En primer lugar, los seres humanos se enseñan mutuamente distintas cosas y no reservan sus enseñanzas para los parientes. Enseñar es una forma de altruismo mediante la cual ciertos individuos donan información a otros para que la utilicen. Si bien existen algunas otras especies en las que encontramos actividades similares a la enseñanza (en su mayoría, comportamientos aislados dirigidos a las crías), no hay datos sistemáticos de ensayos reproducibles que indiquen una instrucción activa en el caso de los primates que no son humanos.
En segundo lugar, los seres humanos tienden a imitar a otros individuos del grupo para parecerse a ellos, es decir, para no desentonar (tal vez en aras de la identidad grupal). Además, a veces invocan ante otros miembros del grupo normas sociales de conformidad o de aquiescencia acordadas de manera cooperativa, y respaldan su apelación esgrimiendo frente a quienes no las acatan la posibilidad de castigos y sanciones. Por lo que sabemos hasta ahora, ninguno de los otros primates crea colectivamente y pone en evidencia normas grupales tendientes a la conformidad. Tanto la enseñanza con estas normas hacen su aporte a la cultura acumulativa conservando en el grupo las innovaciones hasta que surge una innovación posterior.
Cultura de cooperación
En consecuencia, mientras las “culturas” de otras especies animales se basan exclusivamente en la imitación y otros procesos de aprovechamiento, las culturas humanas no sólo entrañan aprovechar sino, fundamentalmente, cooperar. Los Homo sapiens están adaptados para actuar y pensar cooperativamente en grupos culturales hasta un grado desconocido en otras especies. De hecho, las hazañas cognitivas más formidables de nuestra especie, sin excepción, no son producto de individuos que obraron solos sino de individuos que interactuaban entre sí, y lo dicho vale para ls tecnologías complejas, los símbolos lingüísticos y matemáticos, y las más complicadas instituciones sociales.

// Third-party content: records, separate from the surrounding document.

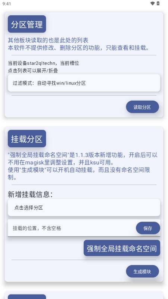Toggle 强制全局挂载命名空间 option

122,248
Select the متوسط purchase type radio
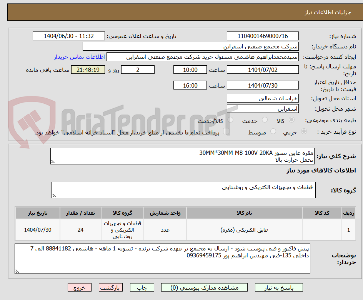 [274, 131]
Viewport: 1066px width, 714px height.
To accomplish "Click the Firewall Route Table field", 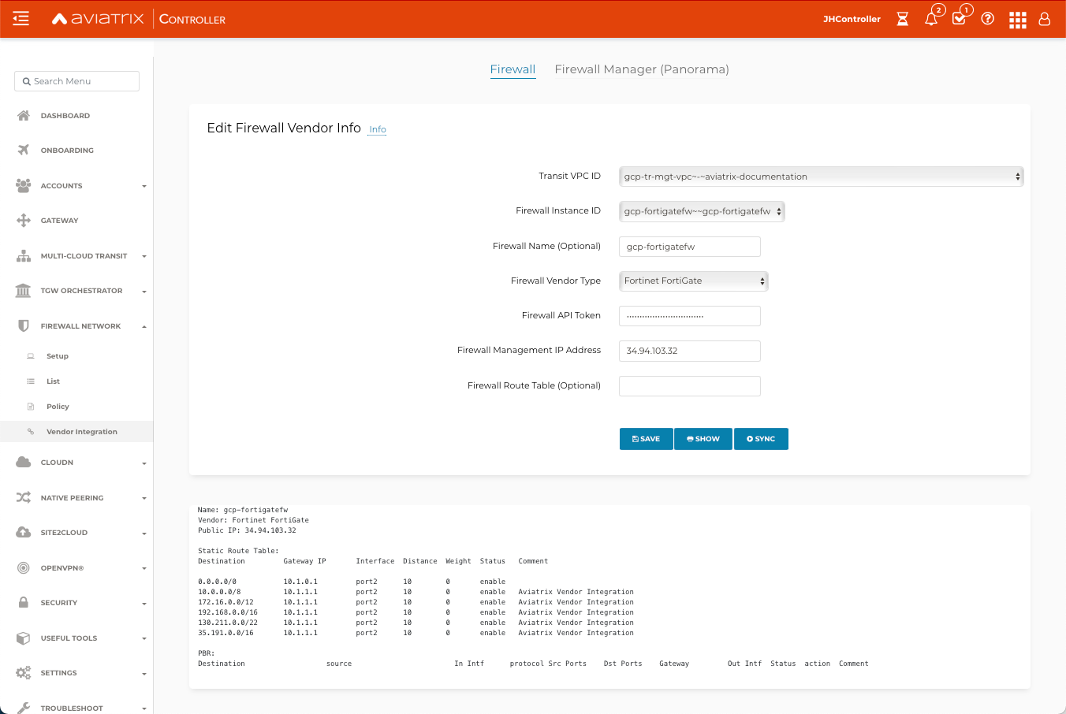I will pos(689,385).
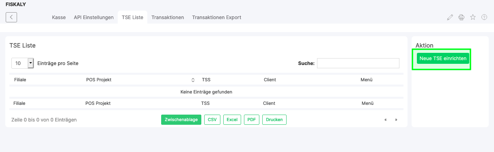This screenshot has height=152, width=494.
Task: Focus the Suche search field
Action: click(x=358, y=63)
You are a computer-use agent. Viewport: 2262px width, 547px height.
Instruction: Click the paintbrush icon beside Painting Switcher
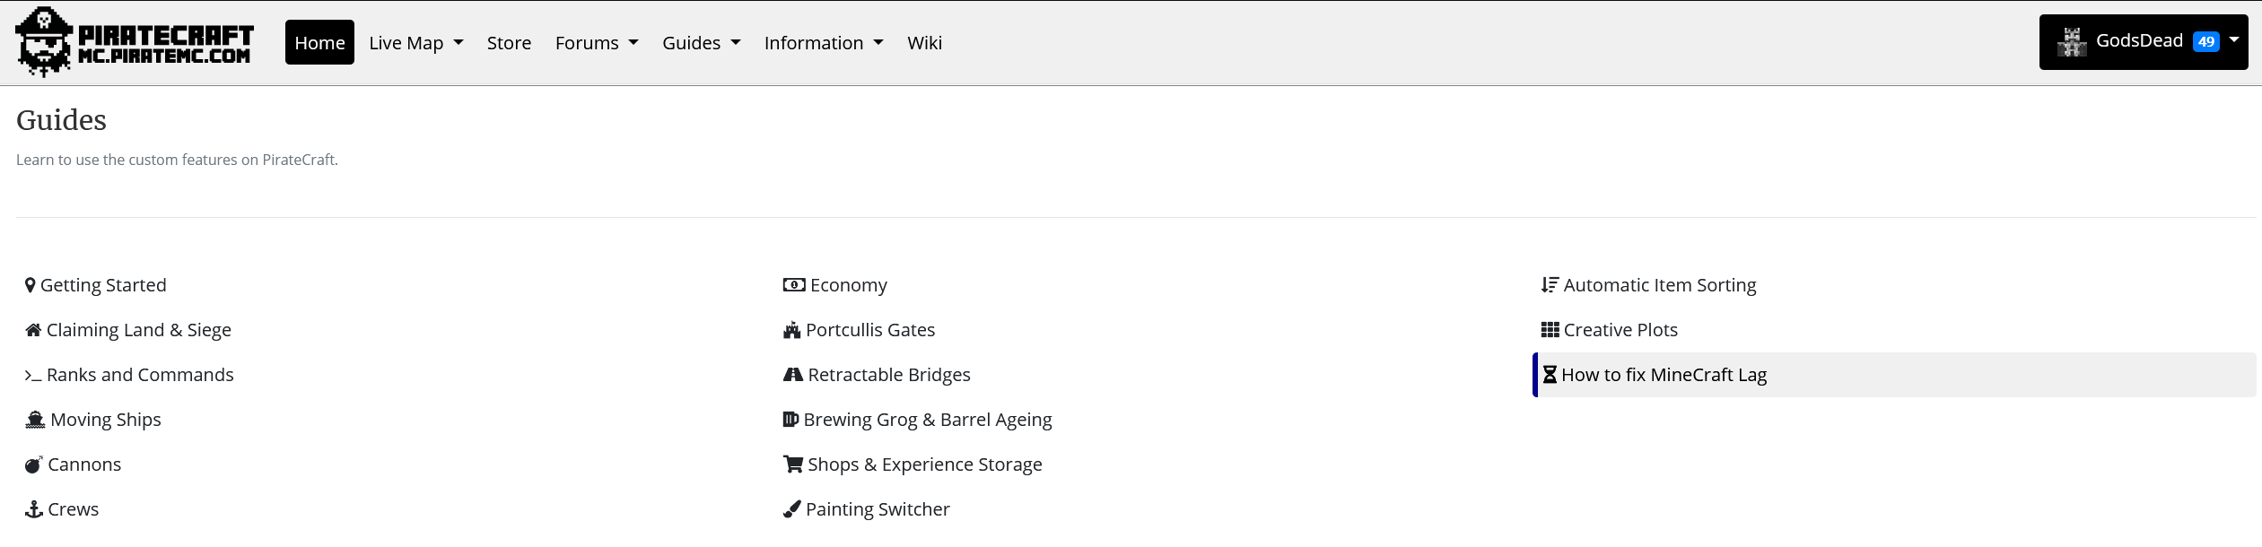tap(791, 509)
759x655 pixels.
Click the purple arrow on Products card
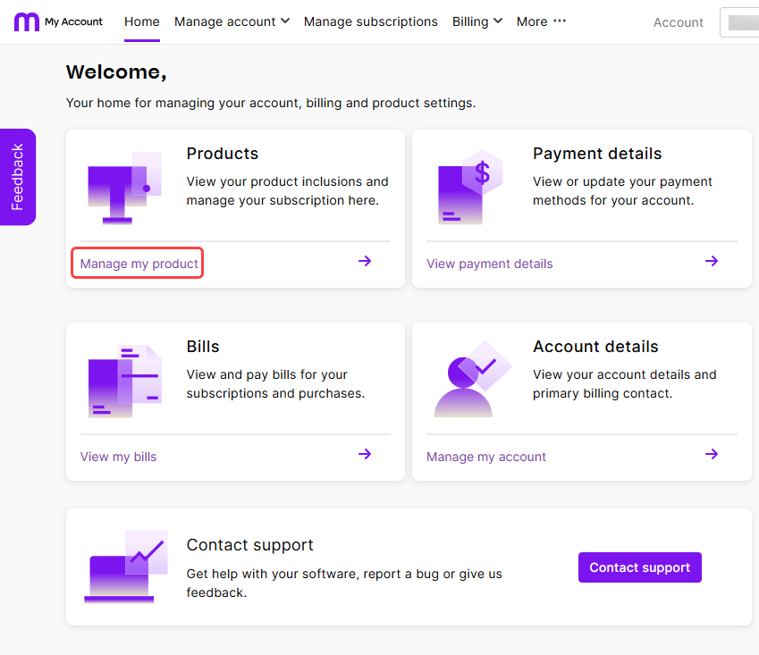coord(364,260)
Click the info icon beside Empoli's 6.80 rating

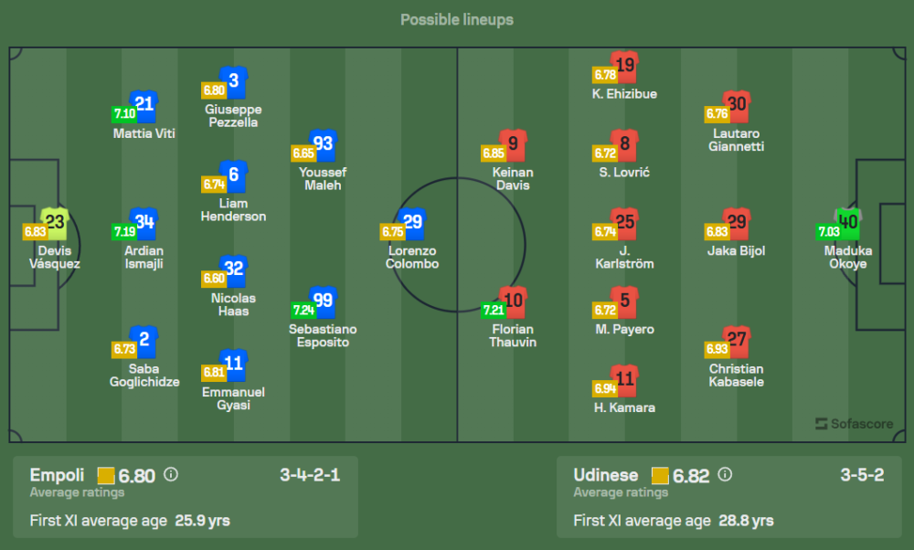[171, 475]
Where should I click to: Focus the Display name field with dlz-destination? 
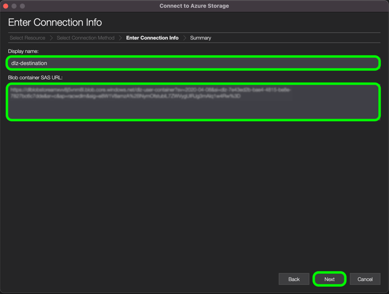(193, 63)
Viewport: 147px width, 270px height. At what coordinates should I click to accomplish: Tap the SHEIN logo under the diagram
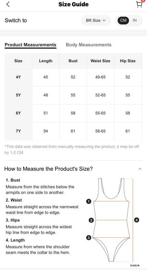[x=135, y=265]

A medida que crecen, se desarrolla en los niños un tipo especial de inteligencia natural, que abarca habilidades exclusivas de nuestra especie para colaborar, comunicarnos y aprender socialmente, además de tomar parte e otras formas de intencionalidad compartida, habilidades que van constituyendo su capacidad de participar en ese pensar grupal cooperativo. Esas habilidades especiales surgieron de los procesos de construcción de un nicho cultural y de la coevolución genético-cultural: en otras palabras, surgieron como adaptaciones que permitieron a los seres humanos actuar con eficacia en cualquiera de los numerosos mundos culturales que se han construido.
Es necesario adoptar muchos enfoques distintos para explicar la cooperación y la cultura humanas; para explicar las donaciones caritativas, los símbolos lingüísticos y matemáticos, y las instituciones sociales. En el escenario actual, la cooperación y la cultura son objeto de estudio de la biología evolucionista, de la economía experimental, de la teoría de juegos, de la antropología cultural y biológica, de la psicología cognitiva, social y evolutiva y de muchas otras disciplinas. En nuestro grupo de investigación hemos decidido abordar estos temas por medio de estudios comparativos entre niños y sus parientes más próximos entre los primates, los chimpancés. Abrigamos la esperanza de ver con mayor claridad lo que ocurre en estos casos algo más simples que en las mil complejidades del comportamiento adulto y de las sociedades. Desde luego, la comparación entre los niños y los chimpancés puede echar alguna luz sobre los orígenes de la cooperación humana en sus aspectos filogenéticos y ontogenéticos.
Michael Tomasello es co Director del Instituto Max Planck de Antropología Evolutiva en Leipzig y Manchester y del Centro de Investigación de Primates Wolfgang Köhler. Este texto es un extracto de su libro ¿Por qué cooperamos?, publicado por Katz Editores, Madrid 2010. Se reproduce con autorización.